Hábito e Gosto são dois conceitos que, neste contexto, podem produzir uma conexão profunda entre si, ou não.
Será que quem tem hábitos de leitura, tem obrigatoriamente o gosto e o prazer de ler?
Aplicada à leitura, a palavra hábito indica que aquela pessoa habitualmente lê. Que o faz de forma continuada. Analisemos em que contexto lê: por obrigação, porque tem que prestar provas e precisa de se preparar? Profissionalmente, porque as suas funções a obrigam à actualização de conhecimentos e por isso é obrigada a ler? Porque gosta de estar informada sobre o que se passa no mundo, no seu clube de futebol ou nas “fofoquices” sociais e então lê jornais e revistas? Ou porque gosta simplesmente de ler e para além das leituras obrigatórias e informativas, lê simplesmente como evasão, porque lhe dá prazer ler ficção, poesia?
É aqui que os dois conceitos se tocam: hábito e gosto completam-se quando se realizam todas as formas de leitura: leitura informativa / formativa e leitura literária / recreativa.
Parece-me interessante reflectir sobre os caminhos que conduzem a estes dois conceitos. Quanto ao hábito chega-se lá pela prática. Desde muito pequenas as crianças tomam contacto com a leitura. Aprendem a ler. Lêem porque precisam de estudar. Praticam a leitura em contexto escolar, daí adquirirem algum hábito. Poderemos então questionar: quando a leitura deixar de ser uma imposição escolar, ou profissional, continuará a ler?
A leitura é uma prática que passa para além da dimensão física das palavras. Ou seja, não é uma prática linear, tem uma dimensão psíquica, cognitiva que está muito para além do signo escrito. Ela toca os sentidos e transforma-se em arte.
Quando alguém lê e pode ler muito, mas lê apenas porque é necessário aprender, porque é importante estar informado, a leitura está a cumprir apenas uma função: dar significado, transmitir conhecimento.
Mas quando ler se torna uma prática indispensável e, no sentido estético, se transforma num alimento para a alma, como quando se ouve música, ou se admira uma peça de arte, essa leitura não é aquela de que falávamos anteriormente. Esta leitura desperta em nós novos estados emocionais e transporta-nos para mundos diferentes que não conhecemos, mas que passamos a habitar, porque se tornam parte integrante do nosso imaginário.

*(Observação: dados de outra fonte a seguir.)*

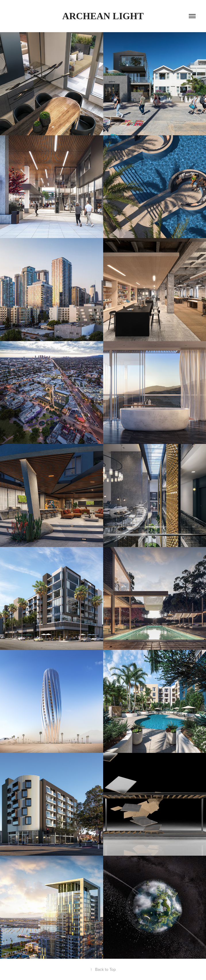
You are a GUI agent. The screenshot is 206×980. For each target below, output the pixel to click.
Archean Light (103, 16)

Seguindo este raciocínio, concluímos que hábito e gosto pela leitura, são dois conceitos que podem ou não coexistir. Contudo, a não coexistência fragiliza-os; se existe hábito sem gosto, facilmente se deixa de ler, o hábito vai-se perdendo e se não houver nada que o alimente, morre.

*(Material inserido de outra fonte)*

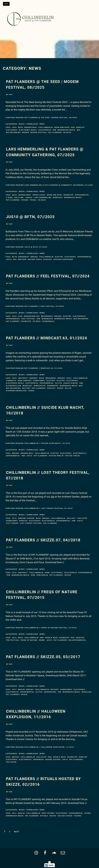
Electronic (12, 130)
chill (69, 378)
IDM (54, 130)
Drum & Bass (39, 195)
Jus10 (9, 259)
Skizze (68, 575)
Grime (42, 640)
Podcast (48, 259)
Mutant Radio (35, 259)
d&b (42, 638)
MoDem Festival (39, 132)
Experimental (82, 195)
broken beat (31, 127)
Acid (20, 316)
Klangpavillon (13, 385)
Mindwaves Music (66, 130)
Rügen (60, 388)
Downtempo (39, 380)
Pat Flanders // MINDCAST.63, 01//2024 (47, 338)
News (42, 124)
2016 (14, 813)
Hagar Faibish (70, 383)
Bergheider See (32, 316)
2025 (14, 127)
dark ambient (24, 380)
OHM (33, 575)
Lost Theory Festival (31, 523)
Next (16, 832)
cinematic (11, 380)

Também o gosto, se não houver hábito, terá um caminho difícil. Ler não é uma tarefa fácil, pelo contrário é uma tarefa penosa quando não se adquiriu a destreza necessária para a sua prática fluente. Logo, apenas o gosto não chega para atingir os objectivos que pretendemos quando falamos de índices de leitura. Como diz Raquel Villardi (2002) :
“Habituar o aluno a ler tem-se mostrado inócuo, insuficiente (embora desejável) para que se forme um cidadão capaz de incorporar a leitura às actividades do seu quotidiano. Isto só ocorre quando a leitura é vista não como o cumprimento de um dever, mas como um espaço privilegiado, a partir do qual tanto é possível reflectir o mundo quanto afastar-se dele, um espaço no qual é possível encontrar aquilo que a vida nos nega, quer sob a perspectiva da realidade (enquanto informação, conhecimento), quer sob a fantasia. E para que isso ocorra, para que se forme um leitor para toda a vida, o hábito só por si, não chega. Há que se desenvolver o gosto pela leitura.”
Reflectindo sobre esta problemática, podemos ensaiar o seguinte raciocínio: a leitura mecanizada produz o hábito; a leitura trabalhada para os sentidos faz nascer o gosto. A associação dos dois conceitos cria leitores para toda a vida.